# THE REQUEST
Write out the lines verbatim, from the line containing "How do I perform: Click the JS" through the final line.

Word and item position data

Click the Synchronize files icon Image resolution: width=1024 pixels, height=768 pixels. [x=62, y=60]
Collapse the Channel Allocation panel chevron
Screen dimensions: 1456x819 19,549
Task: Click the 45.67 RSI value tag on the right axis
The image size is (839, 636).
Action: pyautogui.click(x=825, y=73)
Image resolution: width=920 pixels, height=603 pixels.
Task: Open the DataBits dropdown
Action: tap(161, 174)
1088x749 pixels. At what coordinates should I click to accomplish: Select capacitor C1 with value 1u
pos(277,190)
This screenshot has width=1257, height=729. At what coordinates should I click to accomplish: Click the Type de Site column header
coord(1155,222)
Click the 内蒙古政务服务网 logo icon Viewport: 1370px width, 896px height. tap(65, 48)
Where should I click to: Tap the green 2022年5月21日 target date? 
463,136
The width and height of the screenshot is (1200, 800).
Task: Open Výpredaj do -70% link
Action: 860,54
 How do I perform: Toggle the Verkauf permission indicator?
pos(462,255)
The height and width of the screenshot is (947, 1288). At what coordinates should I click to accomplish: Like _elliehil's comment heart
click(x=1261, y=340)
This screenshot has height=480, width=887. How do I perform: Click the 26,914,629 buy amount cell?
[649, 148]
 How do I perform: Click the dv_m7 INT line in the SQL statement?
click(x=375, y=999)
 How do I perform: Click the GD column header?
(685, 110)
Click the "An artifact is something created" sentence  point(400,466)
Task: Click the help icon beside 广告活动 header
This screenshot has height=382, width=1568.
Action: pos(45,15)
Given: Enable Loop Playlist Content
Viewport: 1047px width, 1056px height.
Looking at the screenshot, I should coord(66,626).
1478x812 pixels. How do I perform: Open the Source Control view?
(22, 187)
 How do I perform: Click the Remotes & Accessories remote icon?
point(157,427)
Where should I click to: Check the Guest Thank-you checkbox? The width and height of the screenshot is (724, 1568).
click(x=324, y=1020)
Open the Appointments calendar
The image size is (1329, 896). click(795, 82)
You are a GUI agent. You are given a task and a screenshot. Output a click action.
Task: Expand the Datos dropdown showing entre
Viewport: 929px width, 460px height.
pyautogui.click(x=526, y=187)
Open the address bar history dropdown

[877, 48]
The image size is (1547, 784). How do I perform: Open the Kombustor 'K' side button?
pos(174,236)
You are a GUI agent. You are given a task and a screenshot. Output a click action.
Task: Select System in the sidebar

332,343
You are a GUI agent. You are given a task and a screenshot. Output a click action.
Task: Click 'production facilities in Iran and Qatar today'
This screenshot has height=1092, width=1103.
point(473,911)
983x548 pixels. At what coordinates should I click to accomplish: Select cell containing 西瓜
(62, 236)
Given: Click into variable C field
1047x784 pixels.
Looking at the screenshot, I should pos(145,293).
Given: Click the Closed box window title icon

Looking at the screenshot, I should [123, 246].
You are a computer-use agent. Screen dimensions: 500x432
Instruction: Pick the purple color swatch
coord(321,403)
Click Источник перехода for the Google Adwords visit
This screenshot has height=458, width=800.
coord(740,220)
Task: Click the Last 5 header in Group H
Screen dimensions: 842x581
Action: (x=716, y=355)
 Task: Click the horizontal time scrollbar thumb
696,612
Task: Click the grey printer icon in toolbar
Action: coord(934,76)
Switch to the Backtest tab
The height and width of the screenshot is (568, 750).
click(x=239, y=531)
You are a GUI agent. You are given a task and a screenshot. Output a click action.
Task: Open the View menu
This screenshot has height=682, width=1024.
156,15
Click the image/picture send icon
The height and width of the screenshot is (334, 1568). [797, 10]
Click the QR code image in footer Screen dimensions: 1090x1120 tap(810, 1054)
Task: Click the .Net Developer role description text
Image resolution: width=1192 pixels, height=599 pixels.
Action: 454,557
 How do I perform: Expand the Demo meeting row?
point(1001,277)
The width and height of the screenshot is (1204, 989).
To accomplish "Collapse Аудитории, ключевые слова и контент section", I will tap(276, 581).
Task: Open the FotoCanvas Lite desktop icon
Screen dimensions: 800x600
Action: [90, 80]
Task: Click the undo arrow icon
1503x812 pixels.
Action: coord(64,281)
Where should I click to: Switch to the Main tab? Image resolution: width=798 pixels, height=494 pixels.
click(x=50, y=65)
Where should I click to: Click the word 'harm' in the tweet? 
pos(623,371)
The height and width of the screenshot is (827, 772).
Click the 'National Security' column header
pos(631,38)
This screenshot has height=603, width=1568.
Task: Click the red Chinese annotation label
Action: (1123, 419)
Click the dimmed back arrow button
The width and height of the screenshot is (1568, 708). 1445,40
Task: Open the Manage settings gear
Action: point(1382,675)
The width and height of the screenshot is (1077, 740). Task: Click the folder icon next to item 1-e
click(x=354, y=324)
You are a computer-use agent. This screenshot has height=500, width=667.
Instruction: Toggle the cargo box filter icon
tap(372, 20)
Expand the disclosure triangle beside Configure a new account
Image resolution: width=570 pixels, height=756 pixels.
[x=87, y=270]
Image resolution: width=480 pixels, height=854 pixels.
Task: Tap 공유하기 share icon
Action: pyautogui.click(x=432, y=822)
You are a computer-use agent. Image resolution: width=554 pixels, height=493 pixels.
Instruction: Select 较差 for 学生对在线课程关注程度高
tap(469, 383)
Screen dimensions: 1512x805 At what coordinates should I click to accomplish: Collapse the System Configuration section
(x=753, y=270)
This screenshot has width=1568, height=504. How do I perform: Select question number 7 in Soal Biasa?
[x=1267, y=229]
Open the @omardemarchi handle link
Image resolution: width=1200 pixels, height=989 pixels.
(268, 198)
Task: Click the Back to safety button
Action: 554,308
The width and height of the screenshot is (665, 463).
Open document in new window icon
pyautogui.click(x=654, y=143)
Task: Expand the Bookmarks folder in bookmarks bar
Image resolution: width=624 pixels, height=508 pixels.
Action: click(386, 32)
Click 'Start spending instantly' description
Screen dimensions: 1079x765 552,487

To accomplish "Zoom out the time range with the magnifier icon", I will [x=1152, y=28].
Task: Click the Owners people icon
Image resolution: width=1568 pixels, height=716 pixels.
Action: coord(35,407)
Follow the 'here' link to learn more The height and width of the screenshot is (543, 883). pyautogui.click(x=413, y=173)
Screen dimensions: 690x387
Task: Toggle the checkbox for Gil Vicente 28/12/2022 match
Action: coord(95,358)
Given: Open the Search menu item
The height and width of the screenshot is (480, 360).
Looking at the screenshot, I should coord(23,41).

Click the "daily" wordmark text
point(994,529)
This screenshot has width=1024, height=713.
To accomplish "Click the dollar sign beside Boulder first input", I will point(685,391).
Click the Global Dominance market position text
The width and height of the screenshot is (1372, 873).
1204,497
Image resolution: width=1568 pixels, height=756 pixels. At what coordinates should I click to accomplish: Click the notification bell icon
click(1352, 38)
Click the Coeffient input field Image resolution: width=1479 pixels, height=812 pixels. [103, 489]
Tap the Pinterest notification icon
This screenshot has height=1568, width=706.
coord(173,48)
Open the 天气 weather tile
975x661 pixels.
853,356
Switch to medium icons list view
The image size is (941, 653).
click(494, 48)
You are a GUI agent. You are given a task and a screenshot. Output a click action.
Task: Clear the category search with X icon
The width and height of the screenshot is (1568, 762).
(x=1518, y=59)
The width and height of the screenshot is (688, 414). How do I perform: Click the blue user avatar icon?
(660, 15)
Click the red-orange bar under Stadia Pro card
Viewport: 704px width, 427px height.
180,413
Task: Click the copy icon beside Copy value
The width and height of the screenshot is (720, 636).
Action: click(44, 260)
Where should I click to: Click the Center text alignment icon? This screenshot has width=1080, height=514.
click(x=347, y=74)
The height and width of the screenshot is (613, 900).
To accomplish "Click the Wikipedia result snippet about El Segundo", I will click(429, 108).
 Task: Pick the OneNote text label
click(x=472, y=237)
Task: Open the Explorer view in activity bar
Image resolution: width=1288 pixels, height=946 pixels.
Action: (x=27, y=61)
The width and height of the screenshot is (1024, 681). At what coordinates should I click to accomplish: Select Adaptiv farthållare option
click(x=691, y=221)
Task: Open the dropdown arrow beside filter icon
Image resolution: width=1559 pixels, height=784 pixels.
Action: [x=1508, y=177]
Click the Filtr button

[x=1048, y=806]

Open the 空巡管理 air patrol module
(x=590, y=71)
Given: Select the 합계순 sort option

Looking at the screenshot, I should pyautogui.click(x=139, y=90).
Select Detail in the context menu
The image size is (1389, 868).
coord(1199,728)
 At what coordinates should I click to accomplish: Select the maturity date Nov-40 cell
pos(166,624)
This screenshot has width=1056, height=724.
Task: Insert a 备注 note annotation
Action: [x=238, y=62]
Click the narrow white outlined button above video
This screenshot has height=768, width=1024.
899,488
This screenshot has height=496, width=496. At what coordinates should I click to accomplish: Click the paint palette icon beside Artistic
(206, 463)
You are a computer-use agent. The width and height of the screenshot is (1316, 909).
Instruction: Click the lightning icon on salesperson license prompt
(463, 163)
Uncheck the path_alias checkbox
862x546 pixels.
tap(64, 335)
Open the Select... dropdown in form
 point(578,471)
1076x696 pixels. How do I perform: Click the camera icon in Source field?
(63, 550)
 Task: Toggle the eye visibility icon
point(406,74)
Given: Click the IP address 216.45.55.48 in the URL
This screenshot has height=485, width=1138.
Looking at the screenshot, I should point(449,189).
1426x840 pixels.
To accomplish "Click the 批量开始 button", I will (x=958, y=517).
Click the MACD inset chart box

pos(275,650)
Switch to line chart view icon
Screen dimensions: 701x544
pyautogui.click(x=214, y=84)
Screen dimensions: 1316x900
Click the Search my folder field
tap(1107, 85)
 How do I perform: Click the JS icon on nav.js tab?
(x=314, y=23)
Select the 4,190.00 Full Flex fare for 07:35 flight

# RESPONSE TO THE TASK
 How do I perform: Click the JS icon on nav.js tab?
(x=314, y=23)
Select the 4,190.00 Full Flex fare for 07:35 flight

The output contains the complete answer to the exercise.